Looking Back at Mittelbau-Dora: Commemorating Hell
“Who really decides what will be memorialized and allowed to be remembered?” asks anthropology professor Gretchen Schafft. This question has been bothering her for the past 20 years while she’s researched the history and memorials of former Nazi labor camp Mittelbau-Dora in east-central Germany for her recently published book Commemorating Hell: The Public Memory of Mittelbau-Dora.
Commemorating Hell outlines how individual experiences of victims in the camp and in the surrounding community of Nordhausen compare to what has been portrayed over the years at the site’s memorial, a historical walk-through of the camp’s remaining ruins and new exhibit space.
Schafft and coauthor Gerhard Zeidler explore the memory of the Third Reich and how the history of the camp has been skewed from its beginnings to post Liberation to match the transitions of political powers in Germany. Schafft and Zeidler also cover other areas of interest surrounding the camp, including everything from the influence that perspective has on history to rocket science.
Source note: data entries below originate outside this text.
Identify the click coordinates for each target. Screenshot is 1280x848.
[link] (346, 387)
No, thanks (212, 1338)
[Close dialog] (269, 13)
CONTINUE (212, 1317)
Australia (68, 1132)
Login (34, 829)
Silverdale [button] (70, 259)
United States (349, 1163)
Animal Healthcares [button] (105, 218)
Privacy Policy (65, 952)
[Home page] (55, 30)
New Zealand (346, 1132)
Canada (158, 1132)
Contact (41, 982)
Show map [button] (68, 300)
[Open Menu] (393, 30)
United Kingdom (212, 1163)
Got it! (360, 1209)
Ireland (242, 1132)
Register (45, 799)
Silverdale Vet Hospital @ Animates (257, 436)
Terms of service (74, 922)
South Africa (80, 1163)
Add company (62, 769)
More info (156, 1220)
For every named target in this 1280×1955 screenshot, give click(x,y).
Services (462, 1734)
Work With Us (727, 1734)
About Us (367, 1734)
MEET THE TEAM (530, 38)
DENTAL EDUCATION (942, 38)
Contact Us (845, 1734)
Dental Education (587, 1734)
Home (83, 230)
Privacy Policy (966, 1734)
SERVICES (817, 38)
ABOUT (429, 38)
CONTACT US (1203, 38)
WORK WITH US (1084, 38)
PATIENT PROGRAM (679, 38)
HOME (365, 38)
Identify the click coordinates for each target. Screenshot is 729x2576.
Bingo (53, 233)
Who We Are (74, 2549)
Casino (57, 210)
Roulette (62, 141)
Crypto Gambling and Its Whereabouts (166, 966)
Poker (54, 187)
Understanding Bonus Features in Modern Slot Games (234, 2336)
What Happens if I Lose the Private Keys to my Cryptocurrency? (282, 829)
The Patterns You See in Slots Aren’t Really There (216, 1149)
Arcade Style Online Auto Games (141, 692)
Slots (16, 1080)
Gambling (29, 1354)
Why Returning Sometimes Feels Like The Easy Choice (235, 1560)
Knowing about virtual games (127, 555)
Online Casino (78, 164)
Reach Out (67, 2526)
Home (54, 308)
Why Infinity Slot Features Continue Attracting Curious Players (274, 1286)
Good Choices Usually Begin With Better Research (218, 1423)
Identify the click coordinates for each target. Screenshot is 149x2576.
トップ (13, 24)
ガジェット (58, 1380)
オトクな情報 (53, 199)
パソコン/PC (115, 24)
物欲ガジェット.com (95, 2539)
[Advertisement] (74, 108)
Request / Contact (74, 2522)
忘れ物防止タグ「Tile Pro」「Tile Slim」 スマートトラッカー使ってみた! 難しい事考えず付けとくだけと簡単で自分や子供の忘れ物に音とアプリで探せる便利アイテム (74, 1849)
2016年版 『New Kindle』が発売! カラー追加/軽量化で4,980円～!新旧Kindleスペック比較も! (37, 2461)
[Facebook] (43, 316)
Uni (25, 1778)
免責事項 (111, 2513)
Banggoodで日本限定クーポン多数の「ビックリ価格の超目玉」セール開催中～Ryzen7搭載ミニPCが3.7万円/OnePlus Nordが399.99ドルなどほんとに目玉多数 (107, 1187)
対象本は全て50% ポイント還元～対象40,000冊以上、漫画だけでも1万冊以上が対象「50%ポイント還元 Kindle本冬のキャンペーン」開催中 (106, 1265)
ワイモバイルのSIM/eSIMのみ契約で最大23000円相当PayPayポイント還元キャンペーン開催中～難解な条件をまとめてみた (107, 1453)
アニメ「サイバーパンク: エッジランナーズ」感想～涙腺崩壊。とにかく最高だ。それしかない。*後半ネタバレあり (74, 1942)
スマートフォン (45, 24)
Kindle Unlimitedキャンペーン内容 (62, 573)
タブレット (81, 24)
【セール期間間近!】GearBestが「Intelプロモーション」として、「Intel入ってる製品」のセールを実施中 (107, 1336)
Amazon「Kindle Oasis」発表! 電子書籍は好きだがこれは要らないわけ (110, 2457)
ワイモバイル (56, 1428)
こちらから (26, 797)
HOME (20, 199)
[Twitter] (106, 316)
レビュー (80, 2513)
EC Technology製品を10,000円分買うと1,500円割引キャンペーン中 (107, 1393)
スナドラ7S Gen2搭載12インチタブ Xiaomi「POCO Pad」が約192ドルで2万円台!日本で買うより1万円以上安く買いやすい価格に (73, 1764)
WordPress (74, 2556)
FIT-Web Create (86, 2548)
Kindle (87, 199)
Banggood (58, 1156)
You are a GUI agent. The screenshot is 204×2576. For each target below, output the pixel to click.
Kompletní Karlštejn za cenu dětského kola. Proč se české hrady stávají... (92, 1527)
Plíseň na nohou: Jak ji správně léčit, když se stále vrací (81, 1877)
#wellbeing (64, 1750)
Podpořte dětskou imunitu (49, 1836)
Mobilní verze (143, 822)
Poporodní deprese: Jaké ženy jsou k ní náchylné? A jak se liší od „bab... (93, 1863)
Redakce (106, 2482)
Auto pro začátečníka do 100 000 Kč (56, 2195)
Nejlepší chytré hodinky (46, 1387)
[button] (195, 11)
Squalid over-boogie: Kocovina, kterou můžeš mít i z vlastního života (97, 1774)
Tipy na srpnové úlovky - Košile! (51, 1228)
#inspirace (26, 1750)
In its prime from 1943 and 1945, Mittelbau-Dora predominantly served as a labor facility for prisoners contributing to the makings of the V-1 and V-2 rockets. Some prisoners worked directly or indirectly under acclaimed engineer-scientists Wernher von Braun and Arthur Rudolph, both of whom later surrendered to the United States. Their records were ignored by the US and their Nazi Party and SS memberships expunged when they become employed with NASA. Later, they were credited with the development of the country’s pioneer space program and the first exploration of the moon.
It’s estimated that only two thirds of the tens of thousands of prisoners survived the extreme conditions in which they worked in the camp. “For the first six months [of the camp’s existence], they lived underground like rats in a hole,” says Schafft. Unlike large death camps like Auschwitz, Mittelbau-Dora was a secret labor camp, hidden from the Allies during the war. “The standing temperature there was about 55 degrees, they had no exposure to sunshine, no exposure to fresh air, no sanitation to speak of, and they were dying terribly,” says Schafft.
She stresses that while Mittelbau-Dora was a place of terrible suffering for the prisoners, residents in the surrounding community of Nordhausen also experienced an overwhelming amount of tragedy in the last days of the war as well. According to Schafft, it was the seventh most impacted city in World War II by the Allies’ strategic bombing, with only 60 percent of Nordhausen’s population surviving the attacks that occurred only days before the war came to an end.
These Nordhausen residents play a crucial role in understanding how an individual’s private memories can differ from the community’s larger public memory. “With individual opinions and beliefs, one of the things that came out [of this research] was that people who lived in proximity [to Mittelbau-Dora] had very different experiences with a single event,” she says. “It makes a difference if your children were bombed and killed, or if the house down the street was bombed and the water system was destroyed. It makes a difference if you planned ahead in the concentration camp and hid a pair shoes so that you could survive the forced march and fought off others who wanted those shoes.”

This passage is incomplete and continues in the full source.